### Supplied data
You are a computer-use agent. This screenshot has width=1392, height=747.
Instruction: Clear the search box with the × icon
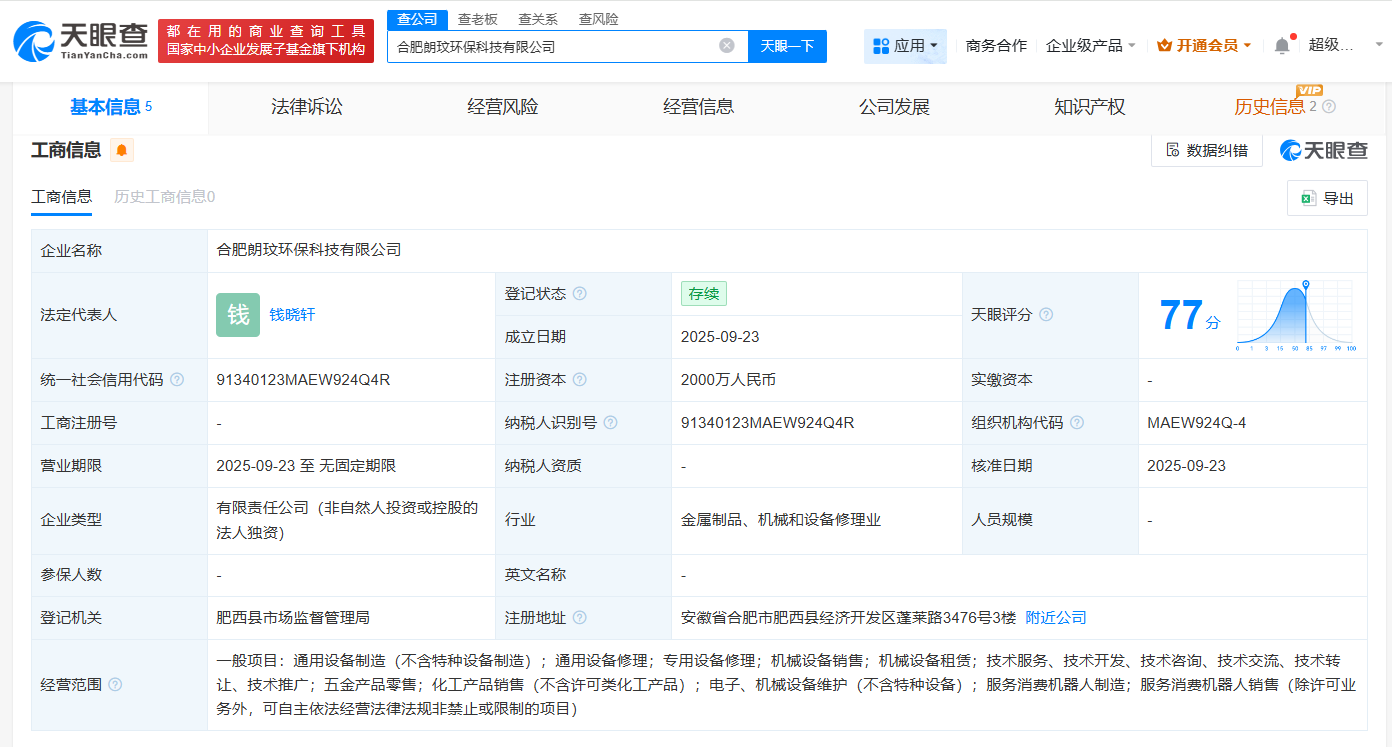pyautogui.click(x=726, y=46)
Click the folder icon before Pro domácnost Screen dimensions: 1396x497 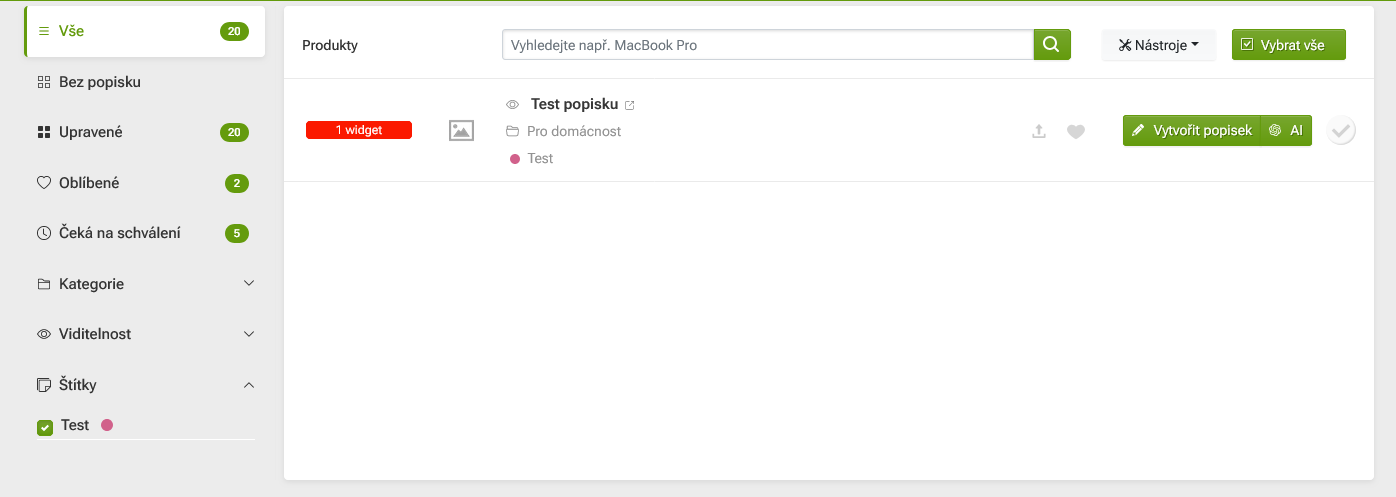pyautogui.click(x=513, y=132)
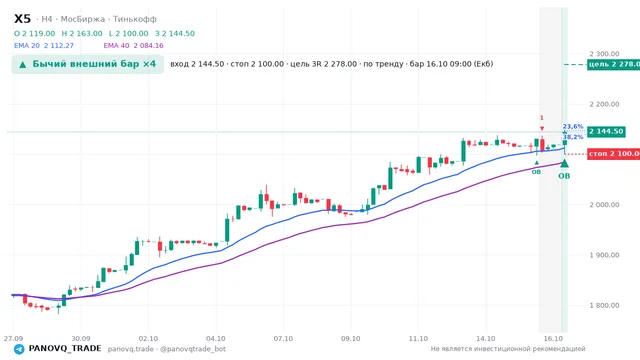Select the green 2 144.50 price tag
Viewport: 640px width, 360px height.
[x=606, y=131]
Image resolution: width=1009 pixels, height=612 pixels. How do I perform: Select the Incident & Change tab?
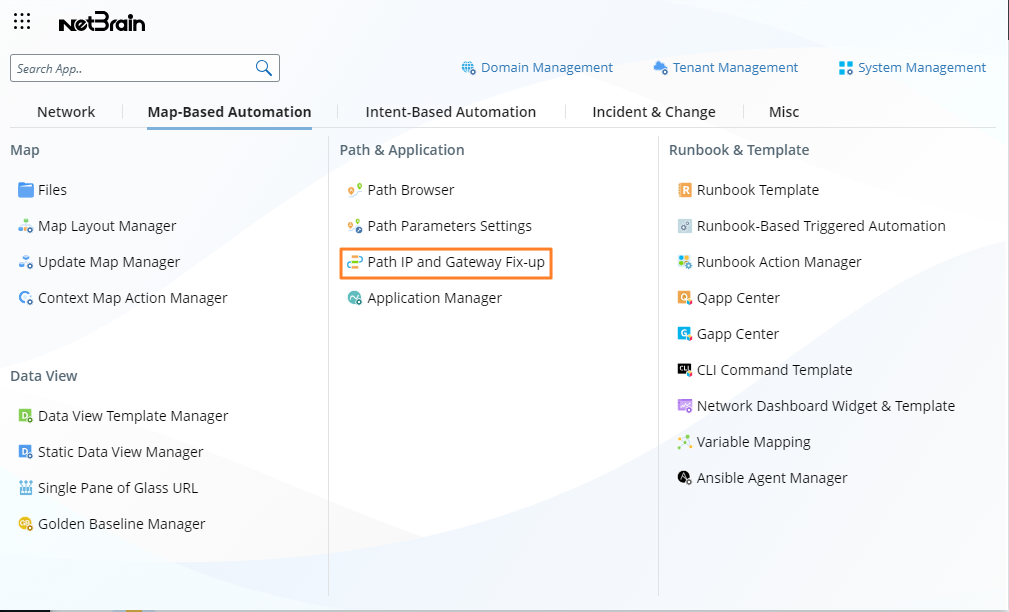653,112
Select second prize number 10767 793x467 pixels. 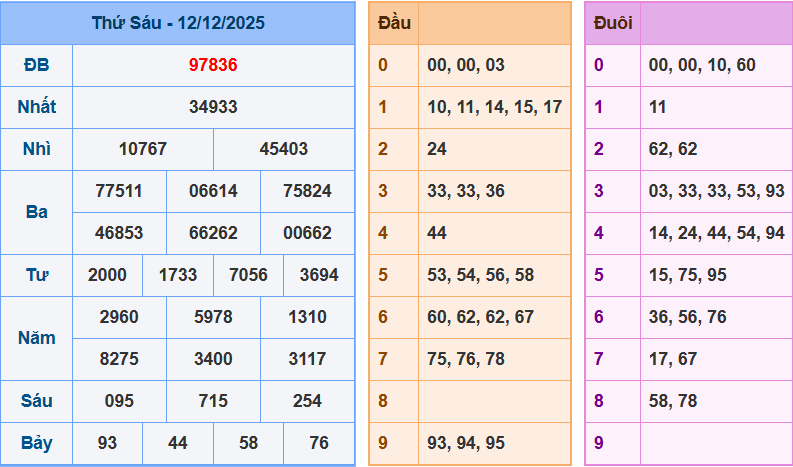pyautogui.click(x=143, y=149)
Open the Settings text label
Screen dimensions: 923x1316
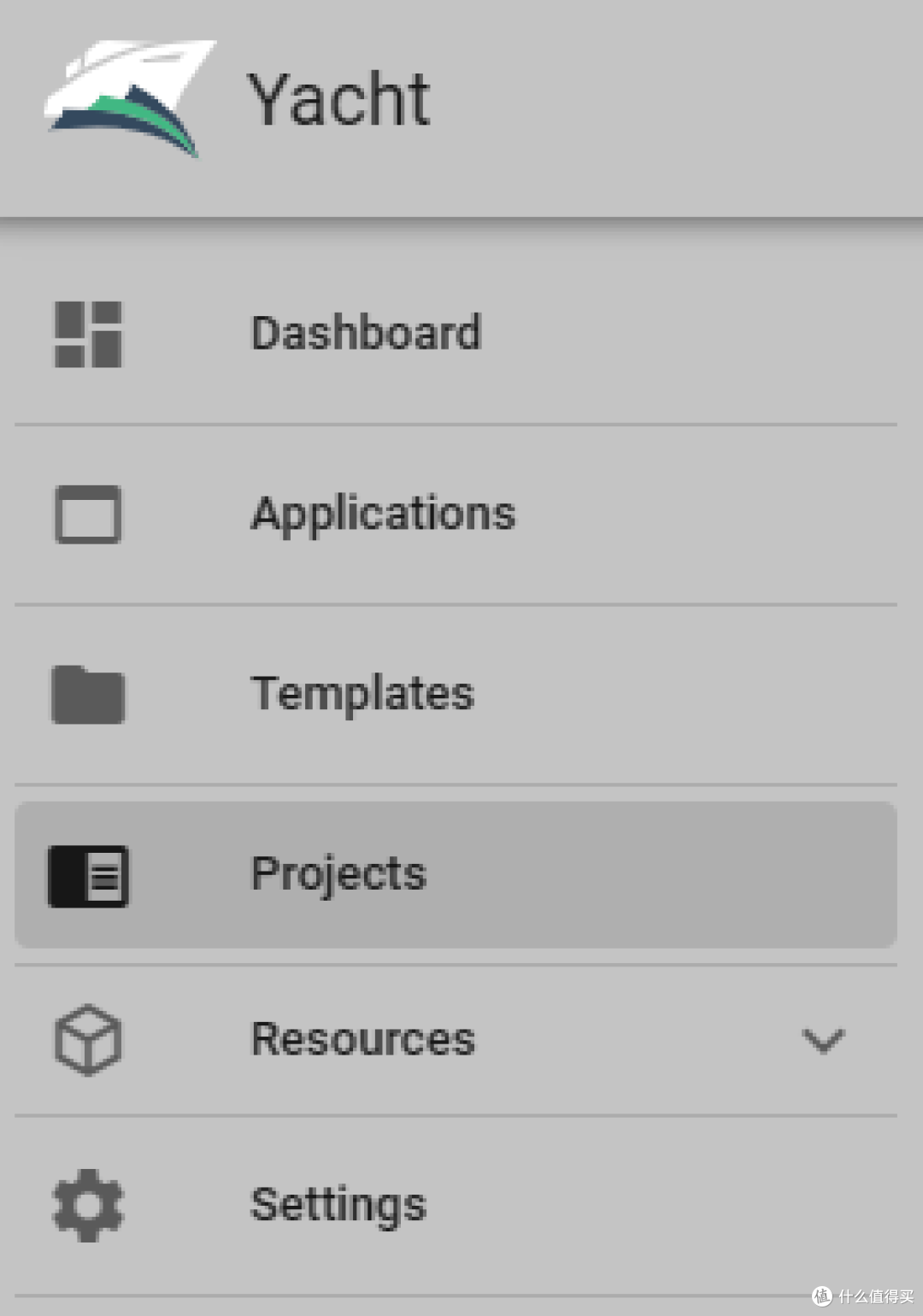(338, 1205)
...
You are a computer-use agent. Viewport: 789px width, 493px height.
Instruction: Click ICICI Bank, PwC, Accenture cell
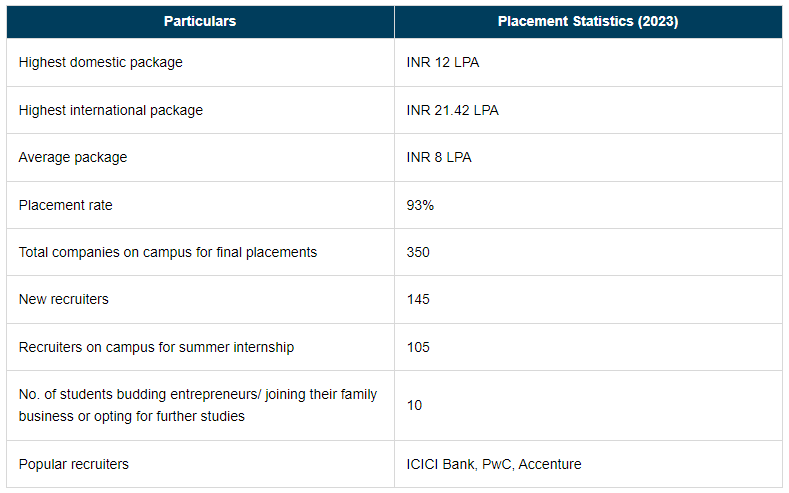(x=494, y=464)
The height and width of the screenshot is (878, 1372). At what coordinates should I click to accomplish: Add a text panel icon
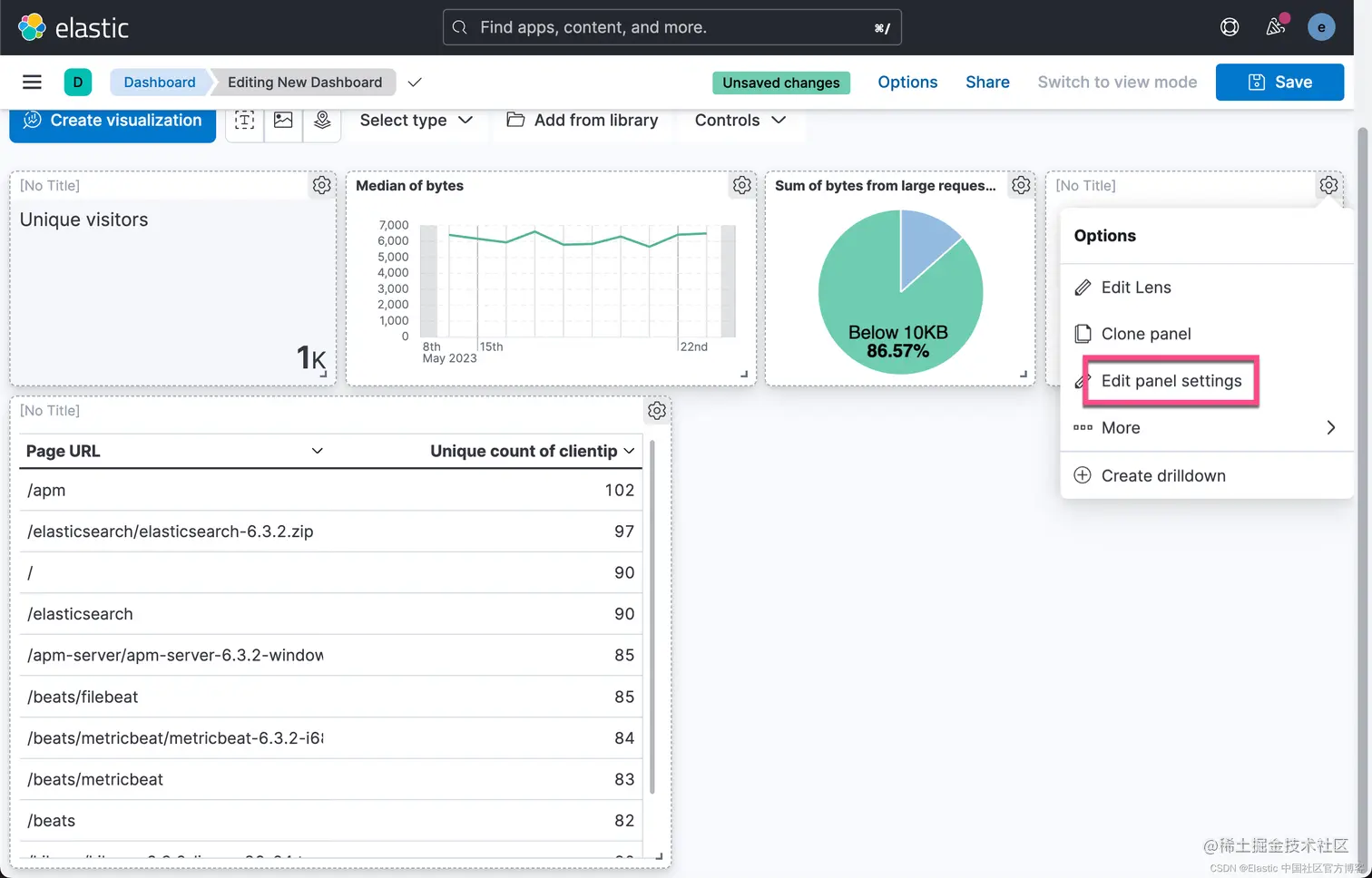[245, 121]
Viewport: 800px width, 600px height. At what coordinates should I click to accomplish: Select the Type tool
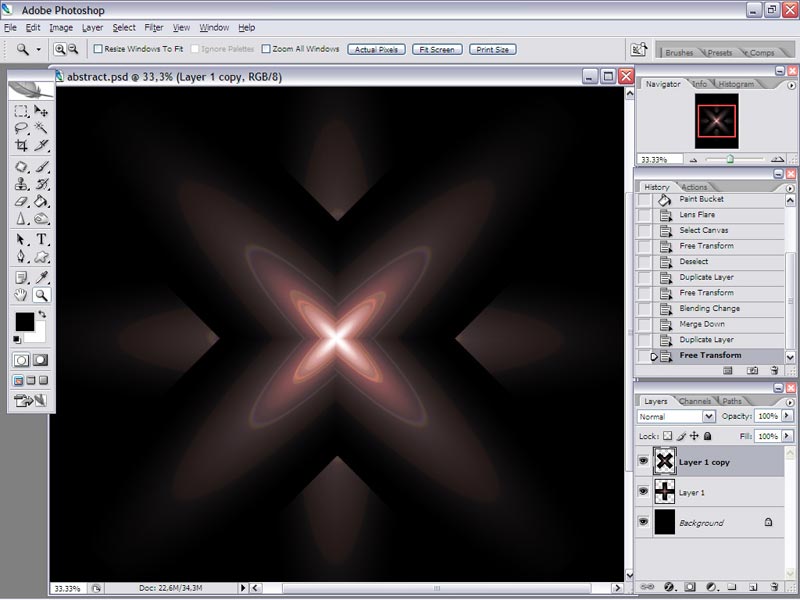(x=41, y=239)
==
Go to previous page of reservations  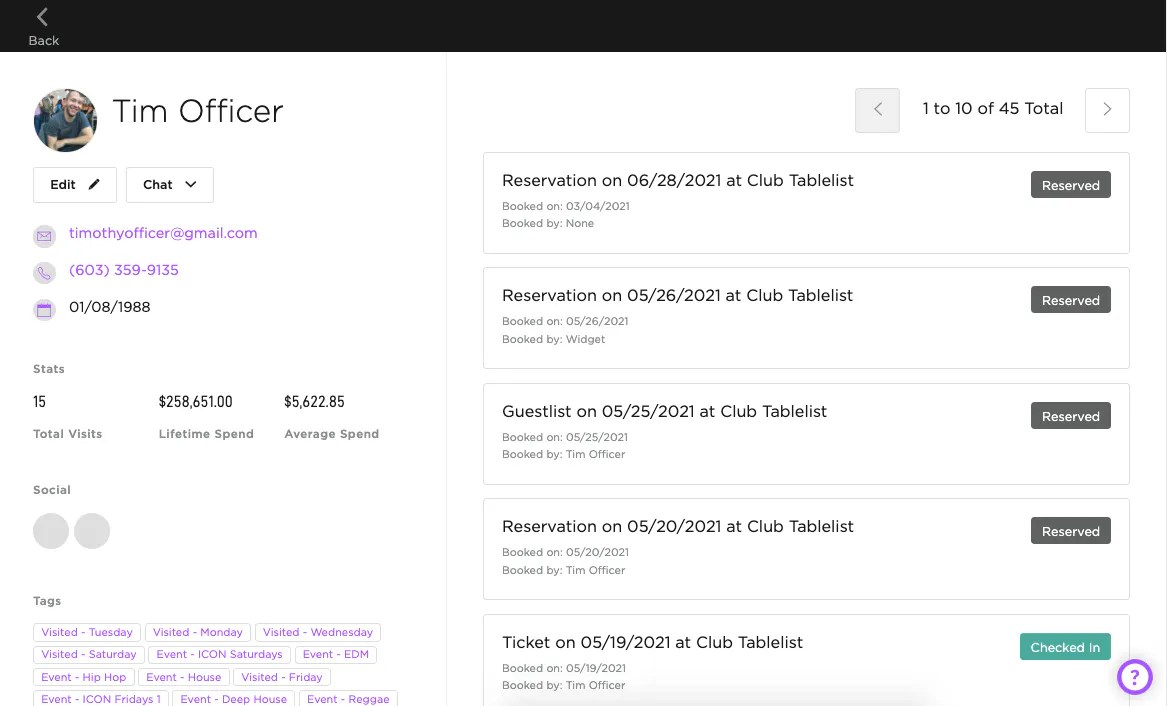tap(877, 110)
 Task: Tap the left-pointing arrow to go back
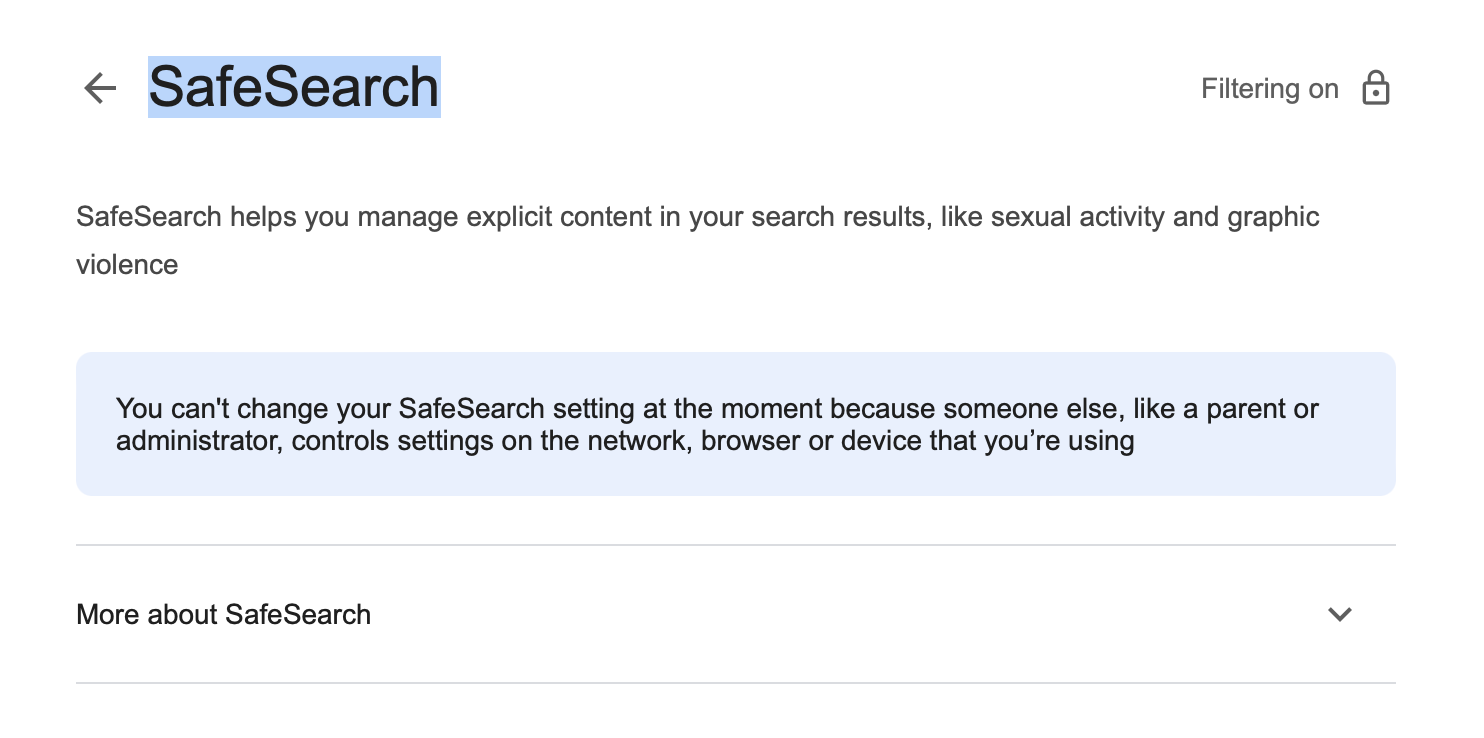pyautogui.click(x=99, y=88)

### About this task
Which of the lines above mention the word "agent"? Pull those lines out.

### Solution to this problem
You are a computer-use agent. This screenshot has width=1392, height=747.
You are a computer-use agent. Viewport: 789px width, 493px height.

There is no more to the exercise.